Soligard T, Myklebust G, Steffen K, Holme I, Silvers H, Bizzini M, Junge A, Dvorak J, Bahr R, Andersen TE - BMJ (2008)

Bottom Line: To examine the effect of a comprehensive warm-up programme designed to reduce the risk of injuries in female youth football.Though the primary outcome of reduction in lower extremity injury did not reach significance, the risk of severe injuries, overuse injuries, and injuries overall was reduced.ISRCTN10306290.

View Article: PubMed Central - PubMed

Affiliation: Oslo Sports Trauma Research Centre, Norwegian School of Sport Sciences, PO Box 4014 Ullevaal Stadion, 0806 Oslo, Norway. torbjorn.soligard@nih.no

ABSTRACT

Objective: To examine the effect of a comprehensive warm-up programme designed to reduce the risk of injuries in female youth football.

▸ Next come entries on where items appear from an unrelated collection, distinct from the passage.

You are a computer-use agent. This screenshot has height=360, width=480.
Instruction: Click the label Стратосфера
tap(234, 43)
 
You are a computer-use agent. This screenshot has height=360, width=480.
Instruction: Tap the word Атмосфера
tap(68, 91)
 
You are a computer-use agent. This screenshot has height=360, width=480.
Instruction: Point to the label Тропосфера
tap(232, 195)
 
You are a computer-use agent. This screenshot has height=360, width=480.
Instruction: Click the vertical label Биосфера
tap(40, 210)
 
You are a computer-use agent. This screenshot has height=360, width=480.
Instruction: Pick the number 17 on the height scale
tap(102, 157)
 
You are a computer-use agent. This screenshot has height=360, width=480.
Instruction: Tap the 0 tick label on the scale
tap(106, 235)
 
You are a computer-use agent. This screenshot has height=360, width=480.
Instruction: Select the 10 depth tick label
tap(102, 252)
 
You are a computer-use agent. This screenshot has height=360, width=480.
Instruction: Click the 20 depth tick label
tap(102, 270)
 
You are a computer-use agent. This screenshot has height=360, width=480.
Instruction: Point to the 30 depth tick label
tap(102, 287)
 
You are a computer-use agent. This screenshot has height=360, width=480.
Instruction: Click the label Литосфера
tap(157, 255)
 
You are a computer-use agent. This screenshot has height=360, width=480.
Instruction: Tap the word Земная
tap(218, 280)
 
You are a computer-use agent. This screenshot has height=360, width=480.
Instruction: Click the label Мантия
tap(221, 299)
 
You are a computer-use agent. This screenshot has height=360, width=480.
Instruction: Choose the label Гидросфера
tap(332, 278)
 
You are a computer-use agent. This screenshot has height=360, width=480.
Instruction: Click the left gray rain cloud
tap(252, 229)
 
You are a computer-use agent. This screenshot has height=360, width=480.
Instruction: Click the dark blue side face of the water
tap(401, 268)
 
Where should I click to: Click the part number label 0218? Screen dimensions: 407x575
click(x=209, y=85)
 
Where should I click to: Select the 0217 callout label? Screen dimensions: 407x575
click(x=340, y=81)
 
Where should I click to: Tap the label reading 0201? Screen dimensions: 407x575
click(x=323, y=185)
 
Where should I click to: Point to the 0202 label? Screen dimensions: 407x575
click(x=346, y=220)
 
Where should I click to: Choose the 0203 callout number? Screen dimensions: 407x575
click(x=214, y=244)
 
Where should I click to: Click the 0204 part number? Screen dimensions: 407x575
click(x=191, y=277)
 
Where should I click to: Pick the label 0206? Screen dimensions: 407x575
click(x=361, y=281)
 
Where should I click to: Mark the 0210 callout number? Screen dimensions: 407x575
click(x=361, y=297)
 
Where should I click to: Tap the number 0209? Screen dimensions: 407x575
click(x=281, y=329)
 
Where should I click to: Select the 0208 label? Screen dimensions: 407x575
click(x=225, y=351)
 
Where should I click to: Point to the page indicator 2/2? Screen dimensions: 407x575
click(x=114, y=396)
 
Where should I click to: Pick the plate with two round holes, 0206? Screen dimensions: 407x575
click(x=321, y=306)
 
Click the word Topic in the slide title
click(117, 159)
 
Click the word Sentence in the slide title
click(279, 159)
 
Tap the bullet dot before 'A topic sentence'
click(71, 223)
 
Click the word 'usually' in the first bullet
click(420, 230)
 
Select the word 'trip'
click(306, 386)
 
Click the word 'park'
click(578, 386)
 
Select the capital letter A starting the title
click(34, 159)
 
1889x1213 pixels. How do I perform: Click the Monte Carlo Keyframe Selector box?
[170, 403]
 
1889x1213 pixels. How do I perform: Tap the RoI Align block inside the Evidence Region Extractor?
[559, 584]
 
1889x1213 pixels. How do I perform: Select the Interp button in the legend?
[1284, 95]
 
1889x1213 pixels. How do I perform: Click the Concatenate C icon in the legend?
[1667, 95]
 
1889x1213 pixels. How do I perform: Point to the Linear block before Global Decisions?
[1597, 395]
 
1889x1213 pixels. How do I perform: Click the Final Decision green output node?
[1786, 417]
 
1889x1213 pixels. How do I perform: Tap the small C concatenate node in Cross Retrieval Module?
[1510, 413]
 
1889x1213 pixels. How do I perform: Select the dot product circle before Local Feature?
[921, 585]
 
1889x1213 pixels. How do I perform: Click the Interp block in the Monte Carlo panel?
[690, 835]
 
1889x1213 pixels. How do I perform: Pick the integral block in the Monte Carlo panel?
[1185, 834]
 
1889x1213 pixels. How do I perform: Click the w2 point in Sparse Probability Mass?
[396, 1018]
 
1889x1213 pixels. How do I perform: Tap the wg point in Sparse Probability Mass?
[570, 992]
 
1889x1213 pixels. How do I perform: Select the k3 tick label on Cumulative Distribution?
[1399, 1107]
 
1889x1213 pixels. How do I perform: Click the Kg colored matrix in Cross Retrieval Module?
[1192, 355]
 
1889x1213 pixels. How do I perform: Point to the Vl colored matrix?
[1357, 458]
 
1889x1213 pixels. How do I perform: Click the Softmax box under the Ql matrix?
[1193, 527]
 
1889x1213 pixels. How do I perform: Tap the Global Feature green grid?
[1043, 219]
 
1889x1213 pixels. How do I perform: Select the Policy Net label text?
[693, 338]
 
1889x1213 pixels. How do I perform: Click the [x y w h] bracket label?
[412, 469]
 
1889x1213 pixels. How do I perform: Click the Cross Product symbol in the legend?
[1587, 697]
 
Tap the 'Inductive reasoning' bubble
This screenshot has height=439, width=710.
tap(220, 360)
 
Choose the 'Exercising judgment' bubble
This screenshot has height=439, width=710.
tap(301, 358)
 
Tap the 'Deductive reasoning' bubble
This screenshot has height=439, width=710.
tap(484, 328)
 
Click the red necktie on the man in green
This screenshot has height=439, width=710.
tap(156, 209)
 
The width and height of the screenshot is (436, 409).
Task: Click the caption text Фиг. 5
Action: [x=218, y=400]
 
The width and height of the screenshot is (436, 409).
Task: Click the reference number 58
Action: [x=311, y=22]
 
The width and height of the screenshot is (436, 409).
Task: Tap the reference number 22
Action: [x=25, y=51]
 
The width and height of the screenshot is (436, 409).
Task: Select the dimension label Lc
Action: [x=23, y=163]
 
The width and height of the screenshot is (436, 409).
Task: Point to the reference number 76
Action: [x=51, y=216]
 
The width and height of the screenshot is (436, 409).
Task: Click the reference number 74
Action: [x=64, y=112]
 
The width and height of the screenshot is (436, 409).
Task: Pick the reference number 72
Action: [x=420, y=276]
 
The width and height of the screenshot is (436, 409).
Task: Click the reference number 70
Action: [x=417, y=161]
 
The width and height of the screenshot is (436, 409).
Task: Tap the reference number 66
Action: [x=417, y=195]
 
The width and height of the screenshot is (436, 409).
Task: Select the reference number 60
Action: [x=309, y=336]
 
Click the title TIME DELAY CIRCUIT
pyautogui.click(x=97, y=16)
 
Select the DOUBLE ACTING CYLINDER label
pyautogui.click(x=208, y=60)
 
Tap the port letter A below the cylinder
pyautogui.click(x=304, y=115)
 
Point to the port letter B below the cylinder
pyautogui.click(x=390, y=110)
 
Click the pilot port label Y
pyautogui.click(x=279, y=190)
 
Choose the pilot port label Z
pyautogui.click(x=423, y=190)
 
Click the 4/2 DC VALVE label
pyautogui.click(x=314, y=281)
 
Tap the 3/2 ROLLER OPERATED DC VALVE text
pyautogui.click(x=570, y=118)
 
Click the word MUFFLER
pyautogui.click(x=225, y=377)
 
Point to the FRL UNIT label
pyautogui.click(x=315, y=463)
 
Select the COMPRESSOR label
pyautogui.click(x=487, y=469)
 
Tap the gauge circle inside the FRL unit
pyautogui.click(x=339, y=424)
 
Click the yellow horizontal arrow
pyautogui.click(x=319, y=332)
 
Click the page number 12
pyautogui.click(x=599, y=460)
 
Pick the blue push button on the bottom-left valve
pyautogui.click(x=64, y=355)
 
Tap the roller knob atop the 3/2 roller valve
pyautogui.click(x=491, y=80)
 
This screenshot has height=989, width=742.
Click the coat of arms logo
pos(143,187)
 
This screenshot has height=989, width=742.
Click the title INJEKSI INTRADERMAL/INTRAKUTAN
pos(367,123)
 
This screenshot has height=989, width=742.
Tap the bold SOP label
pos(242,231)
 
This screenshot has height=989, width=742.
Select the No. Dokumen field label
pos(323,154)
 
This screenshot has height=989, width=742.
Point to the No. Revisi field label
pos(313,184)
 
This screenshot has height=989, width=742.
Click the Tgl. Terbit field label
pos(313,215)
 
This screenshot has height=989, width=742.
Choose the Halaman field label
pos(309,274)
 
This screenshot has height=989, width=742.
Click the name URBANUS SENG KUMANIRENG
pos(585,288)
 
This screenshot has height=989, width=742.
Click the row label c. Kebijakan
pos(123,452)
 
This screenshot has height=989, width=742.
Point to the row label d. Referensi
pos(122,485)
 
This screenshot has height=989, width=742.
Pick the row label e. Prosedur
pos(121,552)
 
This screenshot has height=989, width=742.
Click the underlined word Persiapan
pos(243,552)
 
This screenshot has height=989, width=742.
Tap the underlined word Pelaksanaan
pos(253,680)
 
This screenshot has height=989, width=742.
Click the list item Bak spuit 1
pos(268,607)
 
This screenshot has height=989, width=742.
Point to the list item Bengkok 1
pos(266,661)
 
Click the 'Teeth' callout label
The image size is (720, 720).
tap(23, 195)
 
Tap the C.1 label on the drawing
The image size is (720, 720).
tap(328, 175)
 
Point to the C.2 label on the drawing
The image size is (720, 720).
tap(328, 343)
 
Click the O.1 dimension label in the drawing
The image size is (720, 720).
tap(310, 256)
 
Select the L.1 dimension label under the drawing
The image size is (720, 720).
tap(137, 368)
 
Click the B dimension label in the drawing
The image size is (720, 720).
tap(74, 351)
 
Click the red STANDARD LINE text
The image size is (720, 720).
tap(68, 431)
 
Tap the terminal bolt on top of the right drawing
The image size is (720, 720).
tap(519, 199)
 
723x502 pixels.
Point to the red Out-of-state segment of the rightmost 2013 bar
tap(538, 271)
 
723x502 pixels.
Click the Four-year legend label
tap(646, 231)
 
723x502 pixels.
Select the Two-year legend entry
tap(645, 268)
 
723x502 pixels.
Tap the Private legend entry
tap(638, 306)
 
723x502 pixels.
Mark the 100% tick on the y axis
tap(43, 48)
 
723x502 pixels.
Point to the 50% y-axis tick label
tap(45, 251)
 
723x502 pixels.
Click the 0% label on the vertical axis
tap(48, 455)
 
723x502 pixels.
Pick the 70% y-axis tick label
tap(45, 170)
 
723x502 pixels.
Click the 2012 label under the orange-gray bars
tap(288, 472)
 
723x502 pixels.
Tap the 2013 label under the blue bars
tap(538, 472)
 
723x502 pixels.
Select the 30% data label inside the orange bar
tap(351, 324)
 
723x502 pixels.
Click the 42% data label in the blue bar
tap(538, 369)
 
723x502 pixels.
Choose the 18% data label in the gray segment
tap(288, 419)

Design: Cluster randomised controlled trial with clubs as the unit of randomisation.

Setting: 125 football clubs from the south, east, and middle of Norway (65 clusters in the intervention group; 60 in the control group) followed for one league season (eight months).

Participants: 1892 female players aged 13-17 (1055 players in the intervention group; 837 players in the control group).

Intervention: A comprehensive warm-up programme to improve strength, awareness, and neuromuscular control during static and dynamic movements.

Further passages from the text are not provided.